Image and Video Description using Local Binary Patterns

Developing pattern recognition systems involves two crucial issues: image representation and classifier design. The aim of image representation is to derive a set of features from the raw images which minimizes the intra-class variations (i.e. within instances of a same object) and maximizes the extra-class variations (i.e. between images of different objects). Obviously, if inadequate representations are adopted, even the most sophisticated classifiers fail to accomplish the recognition task. Therefore, it is important to carefully decide on what representation to adopt when designing pattern recognition systems. Ideally, the representation should: (i) discriminate different objects well while tolerating within-class variations; (ii) be easily extracted from the raw images/videos in order to allow fast processing; and (iii) lie in a low dimensional space (short vector length) in order to avoid a computationally expensive classifier. Naturally, it is not easy to find features which meet all these criteria because of the large variability in object appearances due to different imaging factors such as scale, orientation, pose, lighting conditions, etc. Thus, a key issue in pattern recognition and computer vision is finding efficient image and video descriptors.

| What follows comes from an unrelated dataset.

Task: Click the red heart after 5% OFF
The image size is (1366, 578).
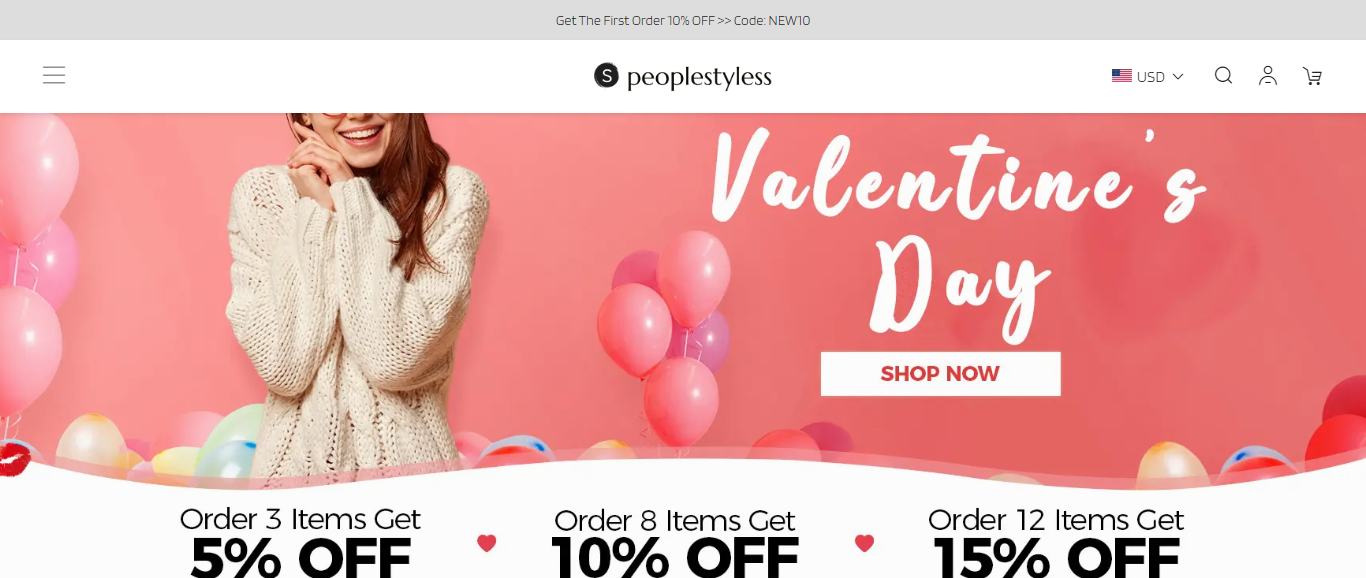Action: [x=486, y=543]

Feature (or descriptor) extraction from images and videos is indeed a very crucial task in almost all computer vision systems. It consists of extracting characteristics describing important information in the images and videos. In literature, different global (or holistic) methods such as Principal Component Analysis (PCA) have been widely studied and applied but lately local descriptors (such as LBP,WLD, LPQ, SIFT, Gabor, DCT and HOG) have gained more attention due to their robustness to challenges such as pose and illumination changes. This lecture gives an overview of different image and video descriptors which can be found in literature with an emphasis on the most recent developments in the field.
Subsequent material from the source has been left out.